Every W is a new mutation, so how breed-specific it is depends on whether that breed outcrosses. But no, W19 won’t ever be found in a TB because no TB originated it.

[QUOTE=D_BaldStockings;8357039]
longshot for you. I believe he is in KY.

http://www.equibase.com/profiles/Results.cfm?type=Horse&refno=9315858&registry=T

https://www.equineline.com/Free-5X-Pedigree.cfm?page_state=ORDER_AND_CONFIRM&reference_number=9315858&registry=T&horse_name=Koda Chrome&dam_name=A Beauty in Black&foaling_year=2012&nicking_stats_indicator=Y

http://www.bloodhorse.com/horse-racing/articles/91856/horse-of-different-color-third-in-his-debut

I know, you know of him. But he is close, probably available and definitely frame.[/QUOTE]

Go read my original post. :wink: :slight_smile: I was hoping someone had experience with him or his sire.

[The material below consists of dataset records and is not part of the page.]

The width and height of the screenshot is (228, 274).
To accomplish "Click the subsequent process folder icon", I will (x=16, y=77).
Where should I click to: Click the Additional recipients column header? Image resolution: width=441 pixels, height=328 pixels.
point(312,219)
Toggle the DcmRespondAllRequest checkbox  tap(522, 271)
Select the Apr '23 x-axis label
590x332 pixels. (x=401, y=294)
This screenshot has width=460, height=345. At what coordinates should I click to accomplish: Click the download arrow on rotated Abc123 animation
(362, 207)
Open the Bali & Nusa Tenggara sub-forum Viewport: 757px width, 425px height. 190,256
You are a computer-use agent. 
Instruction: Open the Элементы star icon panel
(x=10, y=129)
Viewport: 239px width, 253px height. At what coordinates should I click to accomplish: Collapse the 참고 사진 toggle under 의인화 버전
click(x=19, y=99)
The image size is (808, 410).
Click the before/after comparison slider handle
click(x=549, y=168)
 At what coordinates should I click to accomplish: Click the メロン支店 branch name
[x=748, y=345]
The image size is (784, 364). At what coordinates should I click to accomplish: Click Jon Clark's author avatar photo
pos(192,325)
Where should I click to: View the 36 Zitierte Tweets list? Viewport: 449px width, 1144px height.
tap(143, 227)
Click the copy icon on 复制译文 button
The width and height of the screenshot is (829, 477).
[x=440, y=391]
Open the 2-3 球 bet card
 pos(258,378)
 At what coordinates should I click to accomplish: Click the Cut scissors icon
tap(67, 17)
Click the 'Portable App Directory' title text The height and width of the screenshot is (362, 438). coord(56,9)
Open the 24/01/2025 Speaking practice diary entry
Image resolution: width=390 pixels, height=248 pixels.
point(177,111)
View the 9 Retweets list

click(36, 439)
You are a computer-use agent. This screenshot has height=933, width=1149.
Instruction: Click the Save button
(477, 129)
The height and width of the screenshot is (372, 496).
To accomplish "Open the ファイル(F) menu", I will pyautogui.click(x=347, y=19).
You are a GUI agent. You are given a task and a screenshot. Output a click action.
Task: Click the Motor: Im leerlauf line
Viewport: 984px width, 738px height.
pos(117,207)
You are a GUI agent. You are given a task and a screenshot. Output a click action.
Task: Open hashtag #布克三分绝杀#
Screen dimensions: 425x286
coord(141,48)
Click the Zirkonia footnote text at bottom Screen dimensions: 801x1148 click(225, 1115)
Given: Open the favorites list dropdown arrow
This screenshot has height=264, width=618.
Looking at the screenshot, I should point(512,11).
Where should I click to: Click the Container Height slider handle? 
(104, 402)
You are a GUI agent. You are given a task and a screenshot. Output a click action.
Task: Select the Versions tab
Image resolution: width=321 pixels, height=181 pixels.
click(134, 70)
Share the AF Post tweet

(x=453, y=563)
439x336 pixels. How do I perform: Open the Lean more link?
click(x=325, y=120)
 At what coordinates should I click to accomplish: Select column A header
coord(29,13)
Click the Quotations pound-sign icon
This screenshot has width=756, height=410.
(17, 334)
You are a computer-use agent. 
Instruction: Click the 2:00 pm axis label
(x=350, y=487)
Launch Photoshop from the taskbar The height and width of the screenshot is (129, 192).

[QUOTE=TrueColours;8357026]
FWIW - Jerry Tyler (Puchilingui’s owner) and I were very good friends and we talked a lot and I stood Sato for him for 3 years and then arranged his sale for him.

He found that the best colour expression (Puchi Trap, Sato, etc) all came from solid mares with NO colour on them or in their background at all, and he was right. If he bred a blingy chestnut mare to Puchi he either got a star and a sock, an all white or a solid - he never got something as “neat” looking as Puchi Trap was. He often laughed when I’d tell him about my latest purchase - some blingy TB mare with tons of chrome, and he’d ask how much I paid for her (and it was usually “up there” because of the chrome!) and then he’d tell me about this beautiful wildly coloured new foal he got out of his plain bay, or black or chestnut mare that he bought for a few hundred dollars only … :slight_smile:

I came to find that he was right … :slight_smile: You could breed to these wildly coloured DW’s like Puchi with a plain mare and you would usually come out with something that looked like Puchi Trap

I miss him. He really blazed the path for these coloured TB’s many many years ago … :)[/QUOTE]

Jerry was right!!! Our best color 100% producer in 7 foals by Rambo was a jet black mare without one white hair on her!! Other good ones were solid bays. Remember when you sent Old Faithful - chestnut with LOTS of chrome to breed to Rambo and got Spotted Up North…I think he had chrome and a belly spot!! “Ain’t no figuring” overo/DW production!! We got 3 pure white foals out of a black mare with a star/strip!! I stopped breeding her to Rambo…too much work to keep them clean!!